Exercise: Within the listing below, how many lines include the string "computer"? Reply with only the number.

────────────────────────────────────────

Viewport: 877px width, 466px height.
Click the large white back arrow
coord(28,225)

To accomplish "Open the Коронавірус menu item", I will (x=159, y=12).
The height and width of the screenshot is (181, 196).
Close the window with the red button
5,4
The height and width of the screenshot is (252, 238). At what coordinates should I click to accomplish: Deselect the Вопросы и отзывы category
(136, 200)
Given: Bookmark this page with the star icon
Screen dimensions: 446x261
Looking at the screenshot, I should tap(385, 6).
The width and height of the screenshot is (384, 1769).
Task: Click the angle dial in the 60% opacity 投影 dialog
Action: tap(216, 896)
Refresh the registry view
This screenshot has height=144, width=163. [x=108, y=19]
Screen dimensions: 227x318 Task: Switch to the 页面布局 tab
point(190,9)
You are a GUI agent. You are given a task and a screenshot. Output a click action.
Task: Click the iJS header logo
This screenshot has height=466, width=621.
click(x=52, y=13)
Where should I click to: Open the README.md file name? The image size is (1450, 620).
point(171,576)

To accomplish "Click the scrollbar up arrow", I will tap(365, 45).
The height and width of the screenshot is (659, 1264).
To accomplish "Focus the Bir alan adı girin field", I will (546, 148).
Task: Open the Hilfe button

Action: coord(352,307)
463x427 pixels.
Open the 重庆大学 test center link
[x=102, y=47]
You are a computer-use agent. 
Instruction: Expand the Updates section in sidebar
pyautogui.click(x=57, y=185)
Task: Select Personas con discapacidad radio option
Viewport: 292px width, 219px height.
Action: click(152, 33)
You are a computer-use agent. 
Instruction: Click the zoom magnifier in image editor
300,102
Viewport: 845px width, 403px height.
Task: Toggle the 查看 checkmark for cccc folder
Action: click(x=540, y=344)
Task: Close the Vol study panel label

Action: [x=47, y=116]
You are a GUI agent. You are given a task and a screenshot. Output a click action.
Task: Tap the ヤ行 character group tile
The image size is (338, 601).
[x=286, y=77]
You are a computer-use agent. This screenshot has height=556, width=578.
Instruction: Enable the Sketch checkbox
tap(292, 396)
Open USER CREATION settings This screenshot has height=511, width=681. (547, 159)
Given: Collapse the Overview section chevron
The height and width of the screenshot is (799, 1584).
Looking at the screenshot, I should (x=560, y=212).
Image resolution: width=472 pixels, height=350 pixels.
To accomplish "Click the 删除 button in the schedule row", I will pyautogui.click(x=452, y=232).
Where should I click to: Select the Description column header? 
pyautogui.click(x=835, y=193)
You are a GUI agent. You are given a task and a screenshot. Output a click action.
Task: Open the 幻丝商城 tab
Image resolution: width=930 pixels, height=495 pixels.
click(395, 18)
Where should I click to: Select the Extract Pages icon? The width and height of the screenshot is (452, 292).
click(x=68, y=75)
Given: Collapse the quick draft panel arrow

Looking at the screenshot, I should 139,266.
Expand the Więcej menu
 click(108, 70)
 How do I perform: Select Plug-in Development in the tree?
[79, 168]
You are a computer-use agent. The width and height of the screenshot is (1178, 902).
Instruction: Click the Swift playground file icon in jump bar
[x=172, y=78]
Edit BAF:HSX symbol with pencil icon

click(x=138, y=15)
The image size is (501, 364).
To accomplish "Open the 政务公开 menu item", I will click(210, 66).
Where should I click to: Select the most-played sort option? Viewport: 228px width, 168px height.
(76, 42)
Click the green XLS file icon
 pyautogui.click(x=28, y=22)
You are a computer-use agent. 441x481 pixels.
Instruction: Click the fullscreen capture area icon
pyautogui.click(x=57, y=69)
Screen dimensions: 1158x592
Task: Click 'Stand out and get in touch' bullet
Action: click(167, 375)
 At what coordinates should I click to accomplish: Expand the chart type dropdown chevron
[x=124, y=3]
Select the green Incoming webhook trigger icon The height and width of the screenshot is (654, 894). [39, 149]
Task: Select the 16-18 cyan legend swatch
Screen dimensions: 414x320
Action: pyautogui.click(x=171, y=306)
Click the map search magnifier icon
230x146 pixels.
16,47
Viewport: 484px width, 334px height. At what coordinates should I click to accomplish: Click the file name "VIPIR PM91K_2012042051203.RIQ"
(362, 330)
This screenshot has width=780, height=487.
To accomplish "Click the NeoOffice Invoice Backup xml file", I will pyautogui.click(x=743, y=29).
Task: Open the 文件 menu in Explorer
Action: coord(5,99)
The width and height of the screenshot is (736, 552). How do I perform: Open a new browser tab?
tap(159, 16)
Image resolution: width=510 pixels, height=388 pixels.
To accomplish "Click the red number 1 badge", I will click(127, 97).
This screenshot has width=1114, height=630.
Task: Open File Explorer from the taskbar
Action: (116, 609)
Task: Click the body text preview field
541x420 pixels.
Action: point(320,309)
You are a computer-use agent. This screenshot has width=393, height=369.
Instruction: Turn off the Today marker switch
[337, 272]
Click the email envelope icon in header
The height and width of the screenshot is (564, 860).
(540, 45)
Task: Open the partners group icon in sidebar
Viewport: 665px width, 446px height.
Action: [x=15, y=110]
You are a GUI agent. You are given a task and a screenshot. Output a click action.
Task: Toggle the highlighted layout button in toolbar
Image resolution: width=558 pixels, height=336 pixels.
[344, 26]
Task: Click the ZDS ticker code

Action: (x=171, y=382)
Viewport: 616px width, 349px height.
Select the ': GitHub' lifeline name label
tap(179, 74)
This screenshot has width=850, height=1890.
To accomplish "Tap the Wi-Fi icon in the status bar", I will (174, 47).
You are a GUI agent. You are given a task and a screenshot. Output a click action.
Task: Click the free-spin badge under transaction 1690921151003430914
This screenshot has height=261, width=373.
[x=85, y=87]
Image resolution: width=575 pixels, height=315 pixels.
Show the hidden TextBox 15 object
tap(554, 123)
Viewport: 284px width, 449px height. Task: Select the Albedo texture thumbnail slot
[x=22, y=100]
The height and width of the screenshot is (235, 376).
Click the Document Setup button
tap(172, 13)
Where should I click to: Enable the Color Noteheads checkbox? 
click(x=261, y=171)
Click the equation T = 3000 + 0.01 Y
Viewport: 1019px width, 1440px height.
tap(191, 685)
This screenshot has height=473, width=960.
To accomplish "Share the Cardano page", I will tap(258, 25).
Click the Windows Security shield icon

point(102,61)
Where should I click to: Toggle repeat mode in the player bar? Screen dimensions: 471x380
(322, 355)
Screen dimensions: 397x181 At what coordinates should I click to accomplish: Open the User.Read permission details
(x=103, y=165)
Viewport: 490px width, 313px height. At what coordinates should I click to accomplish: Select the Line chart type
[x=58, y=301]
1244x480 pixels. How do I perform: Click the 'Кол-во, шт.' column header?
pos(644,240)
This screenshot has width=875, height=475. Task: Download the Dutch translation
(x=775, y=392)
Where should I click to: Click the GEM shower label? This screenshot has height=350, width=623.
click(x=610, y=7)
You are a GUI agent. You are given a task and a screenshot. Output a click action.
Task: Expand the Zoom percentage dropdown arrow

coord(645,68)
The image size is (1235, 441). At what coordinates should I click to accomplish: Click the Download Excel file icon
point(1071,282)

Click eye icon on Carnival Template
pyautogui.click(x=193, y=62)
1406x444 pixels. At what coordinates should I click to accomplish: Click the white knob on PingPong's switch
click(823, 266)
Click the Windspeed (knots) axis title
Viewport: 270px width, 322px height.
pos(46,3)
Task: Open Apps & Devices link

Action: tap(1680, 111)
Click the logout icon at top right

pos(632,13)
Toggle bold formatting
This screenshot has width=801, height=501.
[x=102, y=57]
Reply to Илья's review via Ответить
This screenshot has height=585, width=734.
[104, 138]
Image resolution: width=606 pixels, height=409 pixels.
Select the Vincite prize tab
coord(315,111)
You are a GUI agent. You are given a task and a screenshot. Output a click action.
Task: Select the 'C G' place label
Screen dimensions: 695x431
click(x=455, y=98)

────────────────────────────────────────

Task answer: 6